Booking Through Thursday for this week involves translations —

  1. Have you ever read a book in a language other than your native language? I tried, once, to read a novel in Norwegian — one of Terje Stigen’s, I think, because I was studying the language at the time and for some reason which I can’t remember now, that particular one was at hand.  (I do have a knitting book that I bought in Norway, packed with lovely new-but-traditionally-minded sweater designs, all in Norwegian, of course….)
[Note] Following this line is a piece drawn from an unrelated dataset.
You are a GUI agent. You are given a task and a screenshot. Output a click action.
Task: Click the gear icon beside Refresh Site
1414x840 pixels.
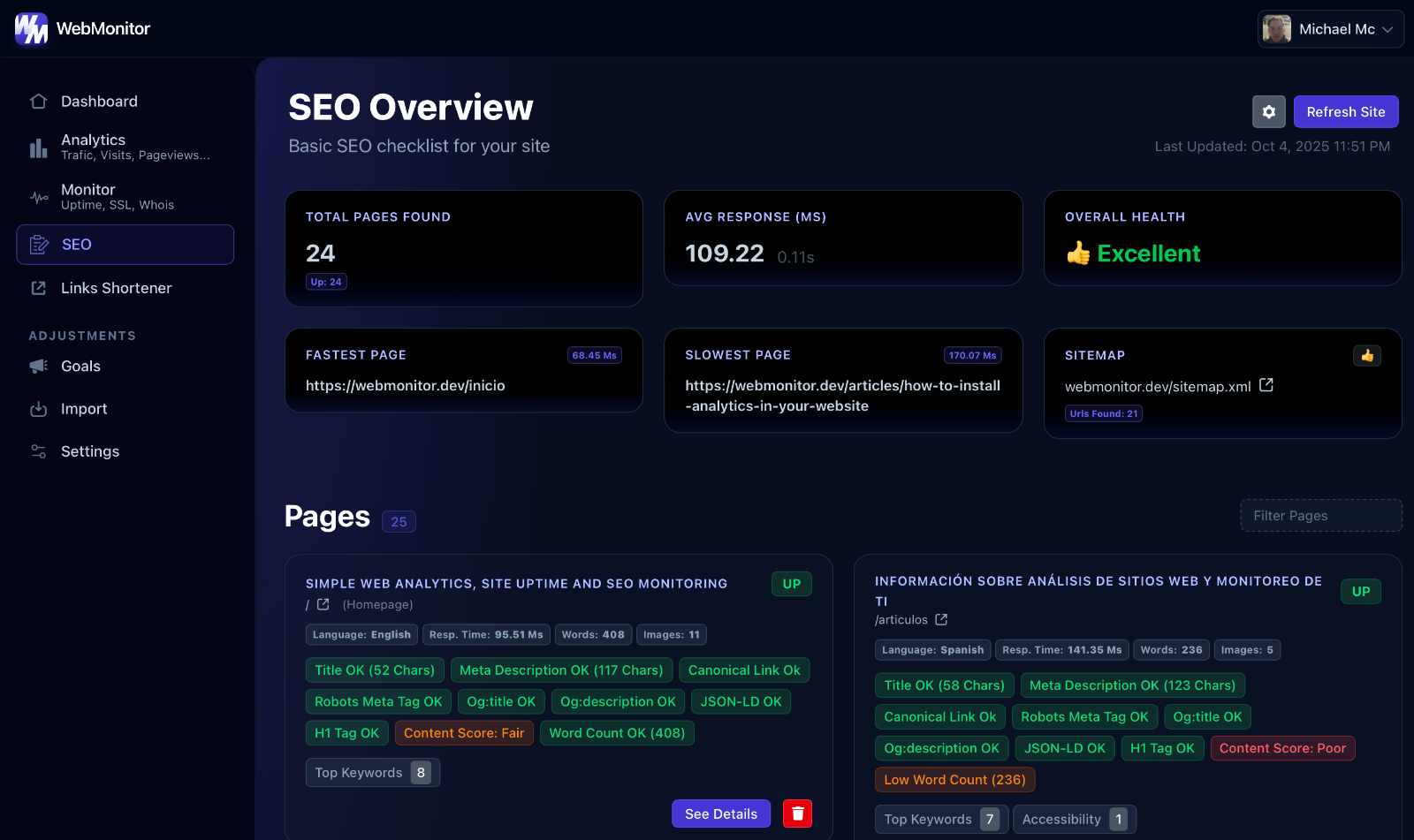(x=1268, y=111)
  2. If so, how would you describe your experience? Well, the novel was rather ambitious of me, as I was (still am) at the beginner level, and it was of course very idiomatic.  I still remember feeling quite triumphant when I read "som sardin i boxen" (like a sardine in the box, referring to a crowded train or bus) and I actually understood it without having to refer to the dictionary!  But I had to give up in the middle of the first chapter.
  3. Have you ever read a book translated from another language into your native language? Oh, many times, of course!  I used to have a lot more access to translations when I was working (as a library cataloger), and they would come to me instead of having to search them out myself — things like Gabriel García Márquez’s Chronicle of a Death Foretold and Humberto Costantini’s The Long Night of Francisco Sanctis.  These are things that I would not have ordinarily chosen from the library shelf, but looked interesting enough for me to take them home.  I also read a memorably madcap French novel and its sequel, the author and titles of which completely escape me, but were sort of a comedy/mystery involving a cat (pictured on the cover of the American edition), a mysterious girl, etc. etc. etc.
  4. Why or why not? Well, you can’t get through a World Lit class otherwise, either! 
  5. If so, how would you describe your experience? Aside from missing out on a world of great literature, not reading translations shuts a person off from other cultures, other places, other lives.  Not reading translations is like not traveling, and I can’t imagine that for myself.